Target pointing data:
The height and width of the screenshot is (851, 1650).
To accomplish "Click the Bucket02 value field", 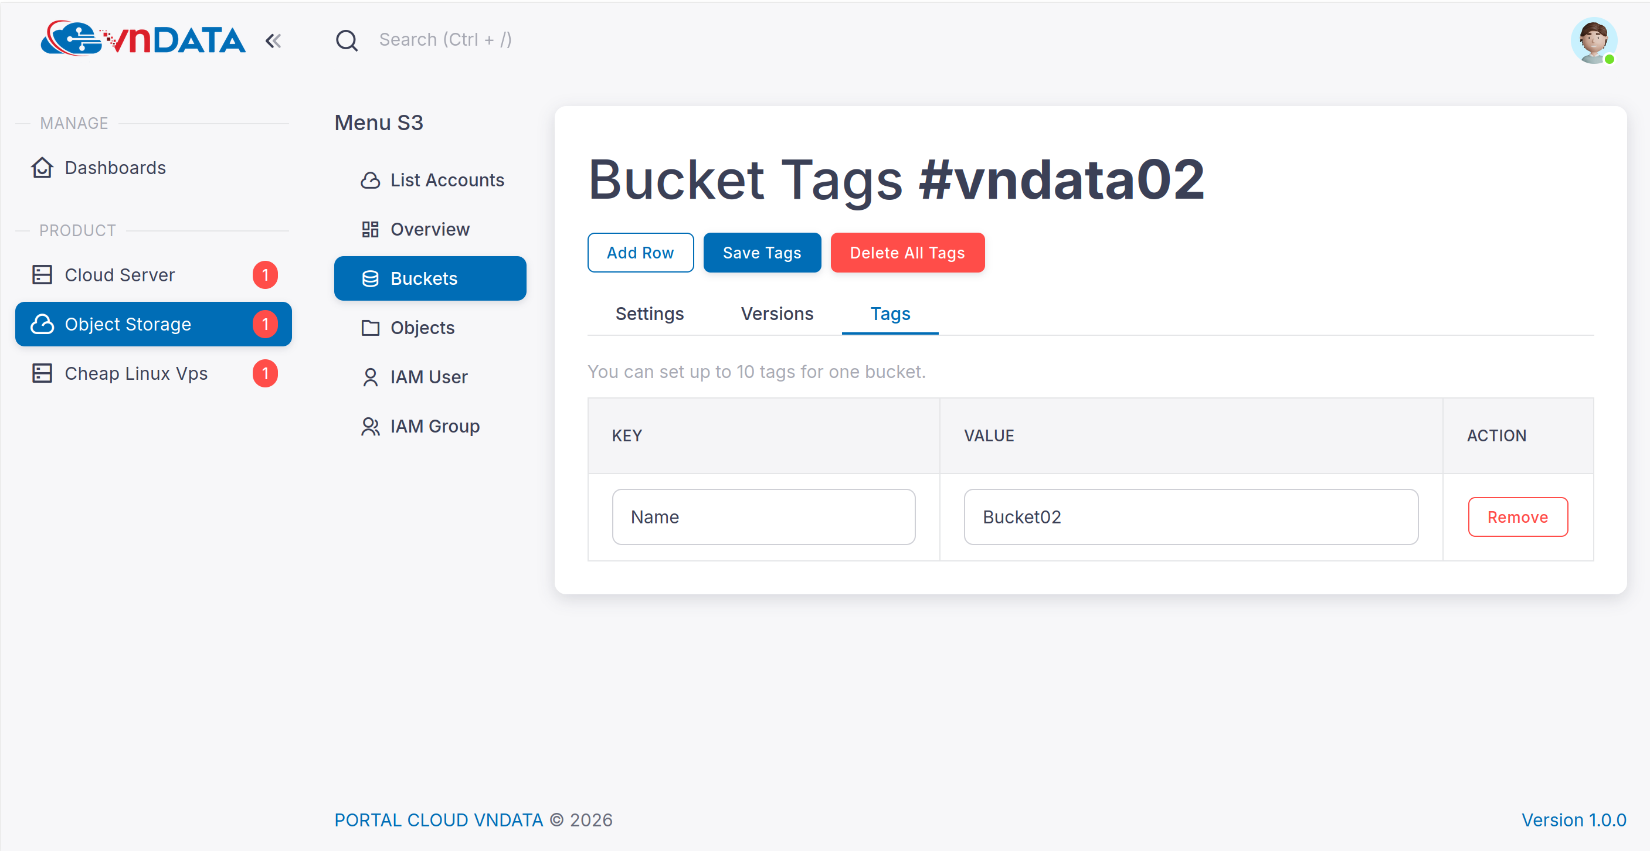I will tap(1190, 517).
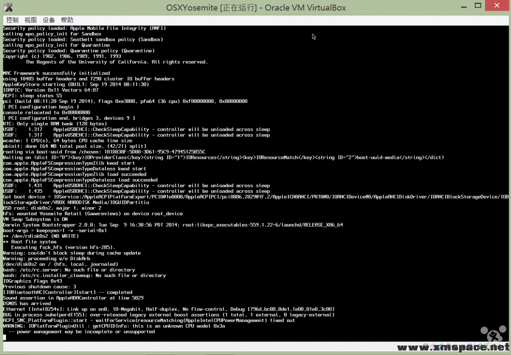Click the OSXYosemite window title text
Viewport: 511px width, 355px height.
(256, 7)
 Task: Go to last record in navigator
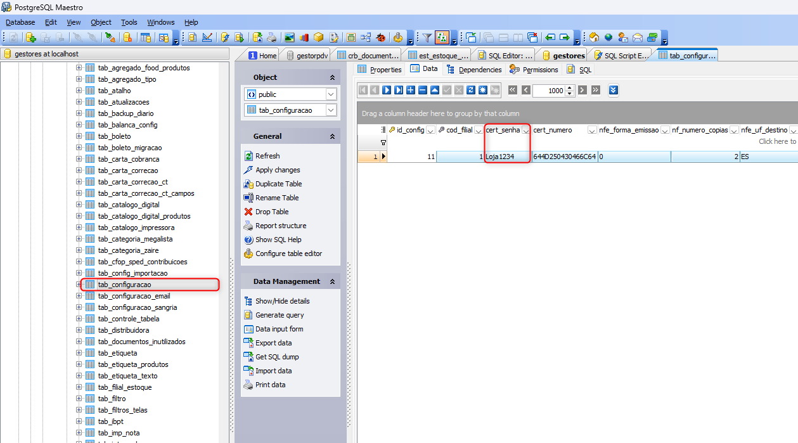click(x=399, y=90)
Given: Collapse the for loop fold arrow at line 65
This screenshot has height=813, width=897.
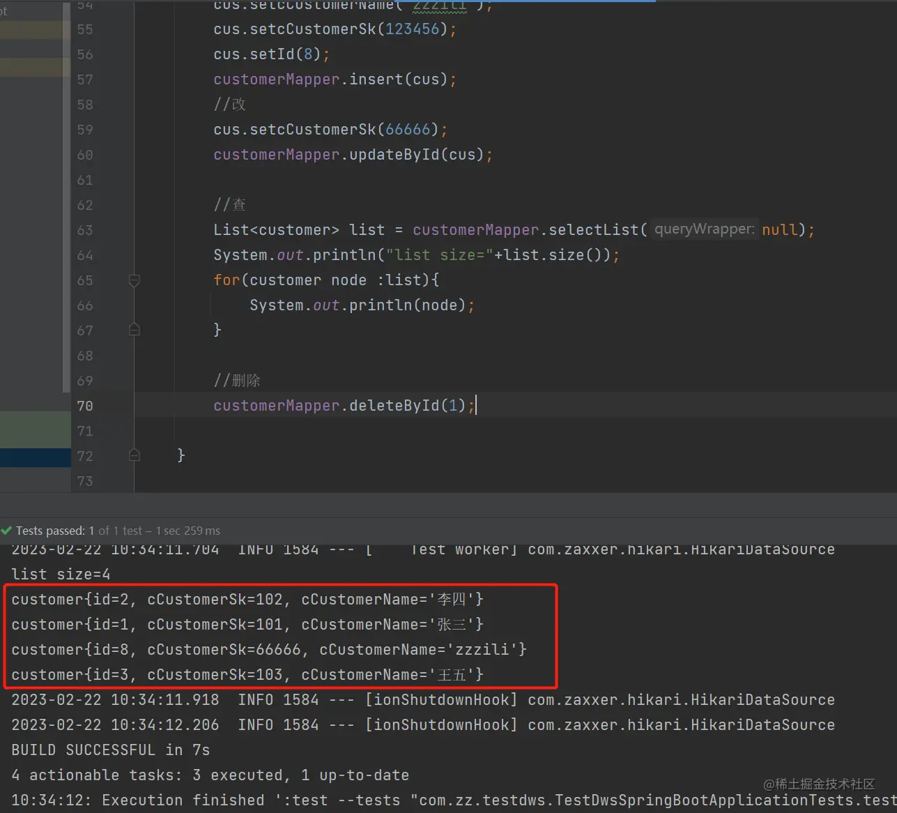Looking at the screenshot, I should 134,280.

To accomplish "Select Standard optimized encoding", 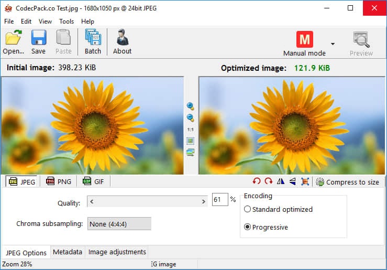I will (248, 209).
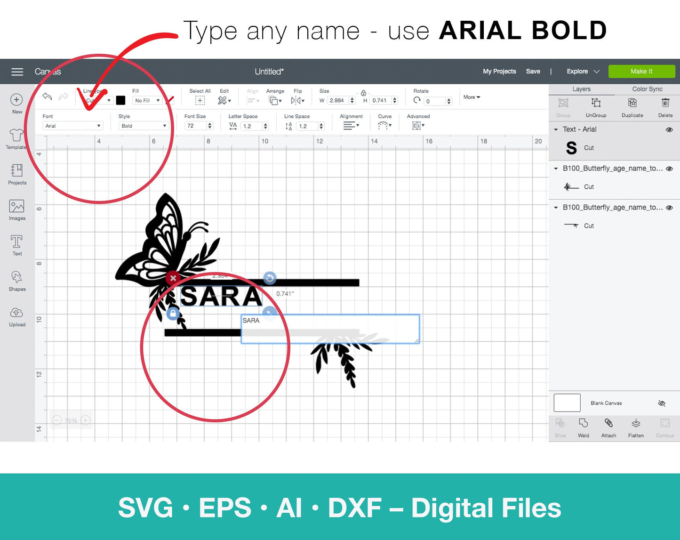Viewport: 680px width, 540px height.
Task: Select the Shapes tool
Action: pyautogui.click(x=17, y=280)
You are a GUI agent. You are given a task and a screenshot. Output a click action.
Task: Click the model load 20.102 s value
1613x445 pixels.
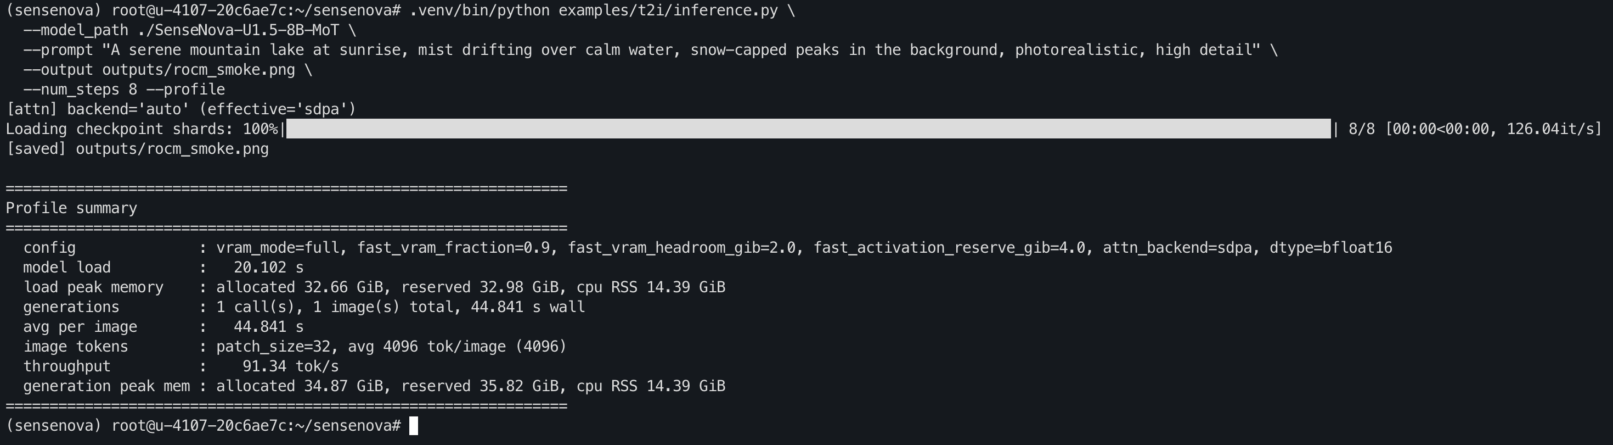[x=269, y=268]
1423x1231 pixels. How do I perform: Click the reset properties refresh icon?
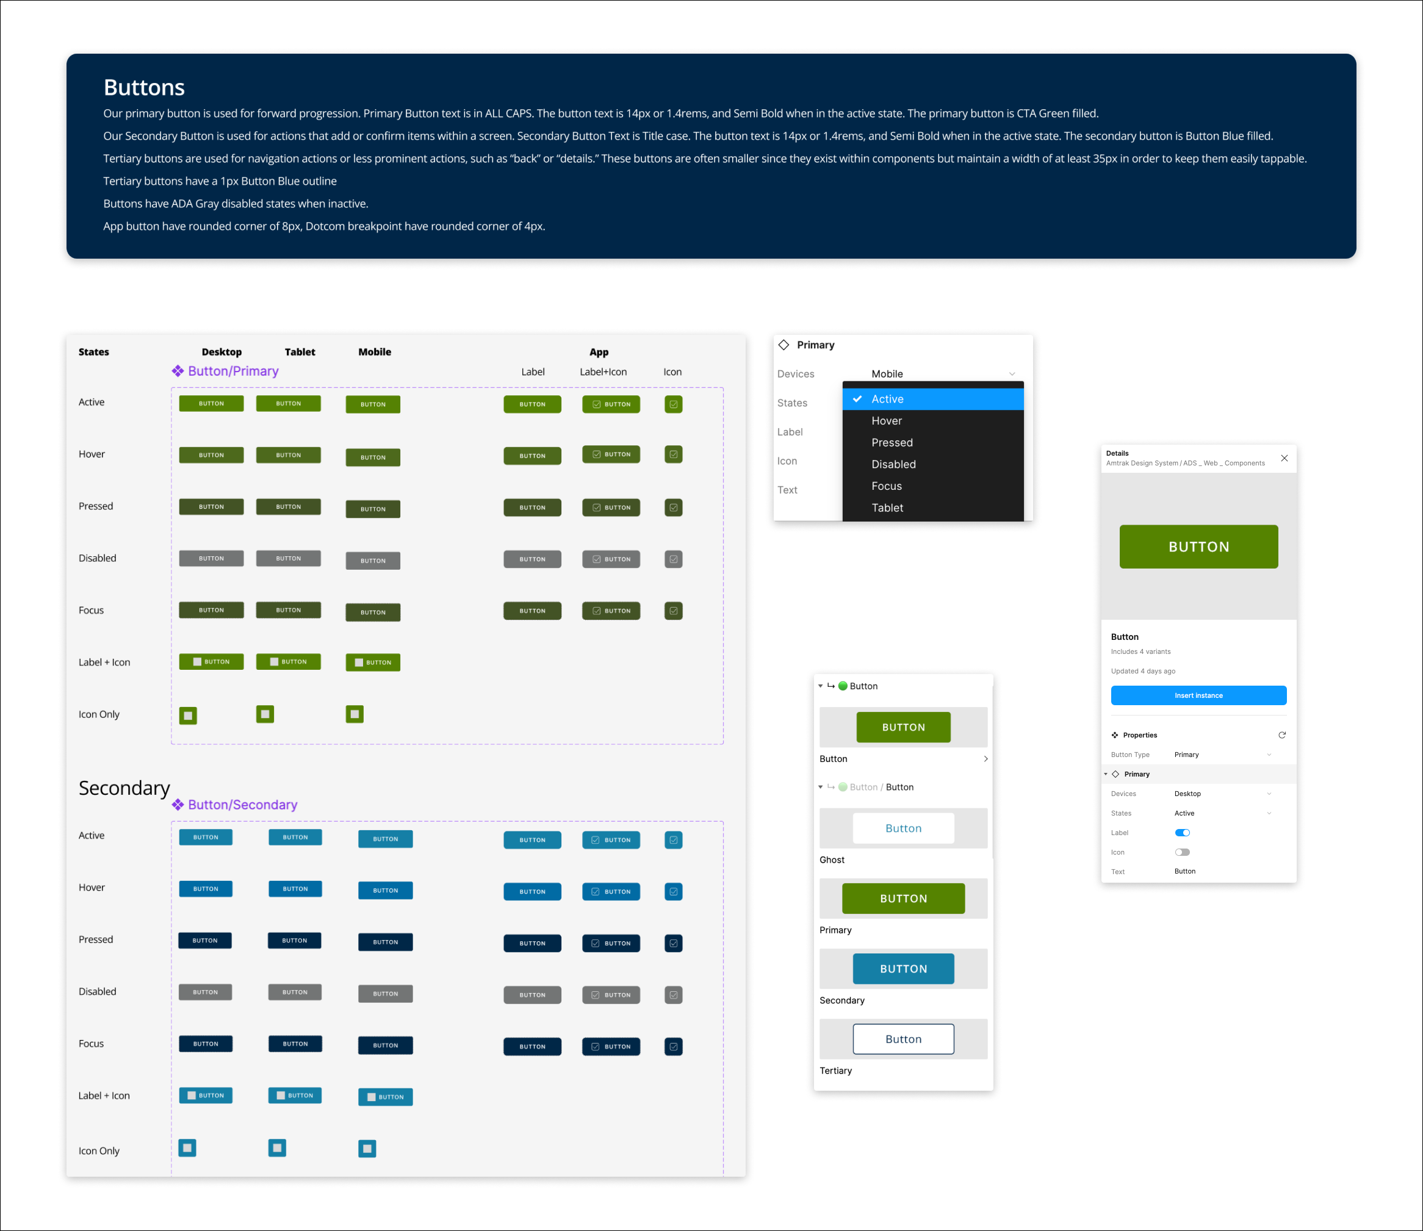coord(1281,735)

▶ [Task details]: Can you quote the lines word for word, starting at the line that contains "1423x1231 pixels. How" and continuing through the last line, leaving out the pictures?

▶ [Answer to this problem]:
1423x1231 pixels. How do I perform: Click the reset properties refresh icon?
coord(1281,735)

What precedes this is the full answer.